Today is Palm Sunday and the start of Holy Week, which recalls the entry of Jesus into Jerusalem for the Jewish festival of Passover. The Gospel of John tells us that crowds of people lined the streets, welcoming Jesus, waving palm branches, laying them down to bedeck his path into the city. In many countries it’s traditional for today’s congregation to receive small crosses made from palm leaves. Some churches will also put on a procession around the building, with songs and waving of crosses, imagining the entry into Jerusalem.
The week following Palm Sunday charts the sequence of events that led to the crucifixion. Maundy Thursday (or Holy Thursday) marks the Last Supper and the betrayal by Judas, and Good Friday (or Holy Friday) commemorates the arrest, trial, crucifixion, death and burial of Jesus. Holy Saturday is the Sabbath on which Jesus rested in the grave.
For Christians, the cockerel can be a prominent symbol at this time, since he announces loud and clear to the world that a new day will soon be dawning. So a scrabble of scrapping, squawking Farmyard Fowls (c. 1827) is what’s needed today. These birds of a feather come courtesy of John James Audubon (1785 – 1851), the renowned French-American ornithologist, naturalist, hunter and painter. Born in what is now Haiti to a French sea captain and a servant, Audubon was taken to France as a boy and raised by his father and step-mother.

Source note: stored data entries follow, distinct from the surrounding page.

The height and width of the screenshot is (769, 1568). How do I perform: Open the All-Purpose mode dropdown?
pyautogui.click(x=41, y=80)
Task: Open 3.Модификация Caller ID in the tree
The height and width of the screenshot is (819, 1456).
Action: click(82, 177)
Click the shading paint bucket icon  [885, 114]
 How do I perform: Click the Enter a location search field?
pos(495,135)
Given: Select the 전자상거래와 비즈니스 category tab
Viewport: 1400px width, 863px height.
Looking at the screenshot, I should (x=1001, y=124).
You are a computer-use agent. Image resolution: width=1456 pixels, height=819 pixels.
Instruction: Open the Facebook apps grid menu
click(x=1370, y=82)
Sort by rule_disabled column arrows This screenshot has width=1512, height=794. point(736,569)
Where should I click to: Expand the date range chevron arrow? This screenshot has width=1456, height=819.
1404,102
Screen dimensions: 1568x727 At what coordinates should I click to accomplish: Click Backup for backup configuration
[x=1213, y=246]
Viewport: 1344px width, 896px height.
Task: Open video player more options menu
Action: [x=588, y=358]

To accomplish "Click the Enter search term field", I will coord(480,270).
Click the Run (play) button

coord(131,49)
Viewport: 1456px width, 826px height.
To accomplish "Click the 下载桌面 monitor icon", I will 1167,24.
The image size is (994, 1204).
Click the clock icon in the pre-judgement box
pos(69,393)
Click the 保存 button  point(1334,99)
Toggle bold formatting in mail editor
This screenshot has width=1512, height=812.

From his earliest days, Audubon felt an affinity for birds and sensed they’d play a role in his life: “I felt an intimacy with them, bordering on frenzy.” He recalls how his father encouraged the interest and “would point out the elegant movement of the birds, and the beauty and softness of their plumage. He called my attention to their show of pleasure or sense of danger, their perfect forms and splendid attire. He would speak of their departure and return with the seasons.” In 1803, Audubon’s father got a false passport for his son to travel to the US; from that time on Audubon made America his most permanent home.
Among all bird-lovers, Audubon is most-known for Birds of America (completed 1838), his seminal study containing 435 hand-colored engravings of 1,065 birds of 489 species. This painting isn’t part of that project per se, but it will reveal some of the approaches Audubon used in documenting birds. Farmyard Fowls is an oil on canvas and showcases the artist’s astonishing ornithological exactness. Quite simply, he’s captured the physical essence of these animals: just take a gander at the scaly talons, quivering tail feathers and red, rubbery comb of that cockerel. And quite aside from the bodily believability, this picture is also about character and drama. The pitch-black background (unusual in nature studies) and punchy poses of the birds both add electricity. For Birds of America, Audubon took the revolutionary approach of placing specimens in the way he thought they moved in the wild. Here too, the downward, dipping diagonals of the birds spark the image into instant life. There’s a narrative too, to the point that we can actually relate to the tussle unfolding here: the fowls’ face-off (which includes a feathered frisson between a male and females) makes it clear this artist absorbed and understood the animals’ real-life behavior.
In many parts of Europe processions are held on Palm Sunday in which children carry light wooden crosses decorated with strings of dried fruit and papery streamers. Spiked onto the top sits a bread cockerel, glowing golden and crowing of the new dawn to come.